Summing up, Spertus said mavacamten was associated with substantial health status improvements in patients with symptomatic obstructive HCM, and that clinicians would only need to treat five people to achieve one improvement of >20 points as measured by KCCQ-OS. “These benefits were observed early after initiating treatment, and they regressed when treatment was stopped.”

Secondary Analysis from GALACTIC-HF: Impact of Ejection Fraction on the Therapeutic Effect of Omecamtiv Mecarbil in Patients with Heart Failure and Reduced Ejection Fraction

John Teerlink

The Global Approach to Lowering Adverse Cardiac outcomes Through Improving Contractility in Heart Failure (GALACTIC-HF) trial achieved its primary endpoint of reducing the risk of cardiovascular death in patients with HF and reduced EF or HF with preserved ejection fraction (HFpEF).2

“But given its mechanism of increasing cardiac function, and based on prespecified subgroup analyses, we assessed the modifying effect of the baseline EF on the beneficial treatment effect of omecamtiv mecarbil,” said Teerlink.

GALACTIC-HF

GALACTIC-HF enrolled patients with symptomatic chronic HF with EF of ≤35%. A total of 8,256 patients were randomised to either omecamtiv mecarbil or placebo, in addition to their usual HF therapy.2 Teerlink described it as “one of the broadest ranges of patients enrolled in a HFpEF trial to date.”

“It was a positive trial, significantly reducing the primary composite endpoint of time to first HF event or cardiovascular death by 8%,” said Teerlink. “For the first time, these results confirm the hypothesis that selectively increasing cardiac function with something such as omecamtiv mecarbil could actually improve clinical outcomes in patients with HFpEF.”

“Within the data, those with more severe HF appeared to have a greater benefit,” he went on.

Secondary Analysis

Teerlink and his team carried out a secondary analysis to investigate the modifying effect of EF on the beneficial treatment effect of omecamtiv mecarbil.
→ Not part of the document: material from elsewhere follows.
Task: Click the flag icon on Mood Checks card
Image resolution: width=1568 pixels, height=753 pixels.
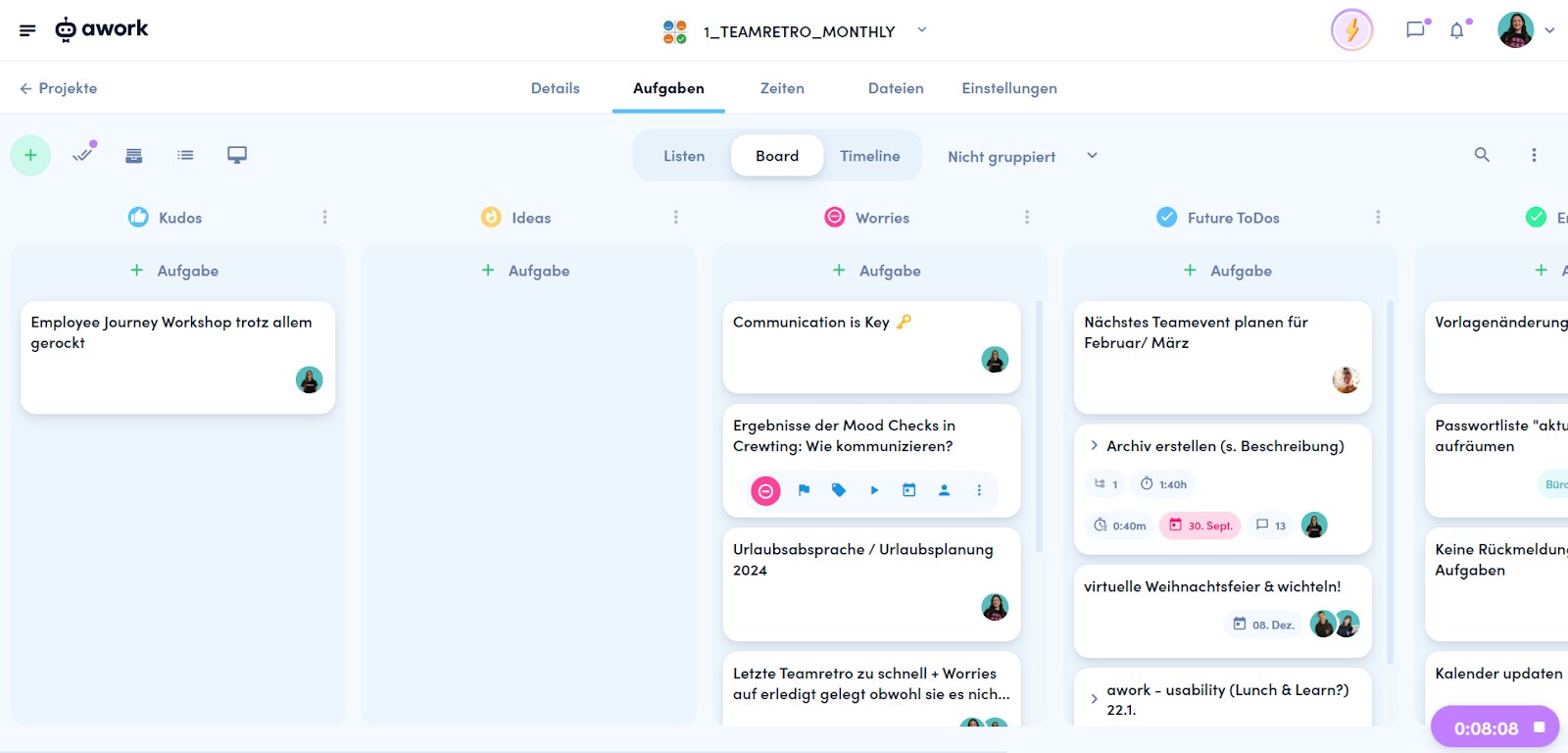Action: 804,490
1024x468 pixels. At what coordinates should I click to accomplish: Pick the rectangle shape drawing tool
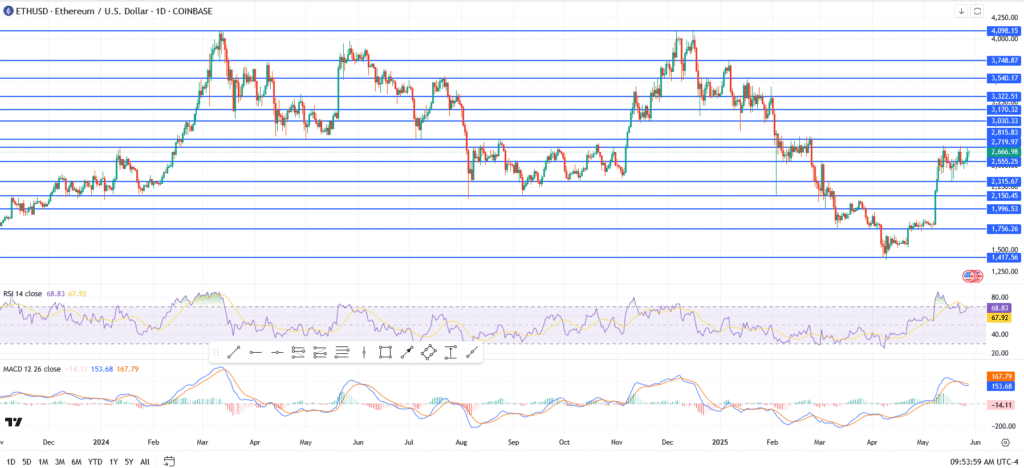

While all GALACTIC-HF patients had an EF of ≤35% at baseline, >70% had an EF of ≤30%. Those in the highest quartile (Q4) had an EF of ≥33%.

Patients in the lowest quartile (Q1) had an EF of ≤22%. As well as a lower prevalence of multiple cardiovascular conditions, more nonischaemic cardiomyopathy, and lower BMI, these patients also had greater use of angiotensin receptor neprilysin inhibitors (ARNi), digoxin, ivabradine, and device therapy.

“The primary composite endpoint was the time to first HF event or cardiovascular death,” he explained. “Despite excellent baseline HF therapies, 20–50% of the patients in the placebo group had an endpoint event within one year, with the rate markedly increasing with decreasing EF […] Those in the omecamtiv mecarbil group also had an increasing event rate with decreasing EF, ranging from approximately 22% to 32%.”

In the omecamtiv mecarbil group, there was a progressive beneficial reduction in the absolute event rate with decreasing EF. Treatment also decreased the relative risk of the primary endpoint and had a greater relative treatment effect in patients with lower EF.

With respect to other variables and events of interest, Teerlink said there was no significant difference in systolic blood pressure, serum potassium, or creatinine between the two groups. In addition, serious adverse events and adjudicated arrhythmic and ischaemic event rates were also similar.

Conclusions

In conclusion, Teerlink said that the drug appeared safe, and that fewer than 12 patients would need to be treated to prevent one HF event or cardiovascular death. “Thus, omecamtiv mecarbil represents a novel therapy that holds the promise of improving clinical outcomes in patients with severely reduced EF; the very patients who were the most challenging for us to treat,” he said.

References
Olivotto I et al. Mavacamten for treatment of symptomatic obstructive hypertrophic cardiomyopathy (EXPLORER-HCM): a randomised, double-blind, placebo-controlled, Phase 3 trial. Lancet. 2020;396(10253):759-69. Teerlink R et al. Cardiac myosin activation with omecamtiv mecarbil in systolic heart failure. N Engl J Med. 2021;384:105-16.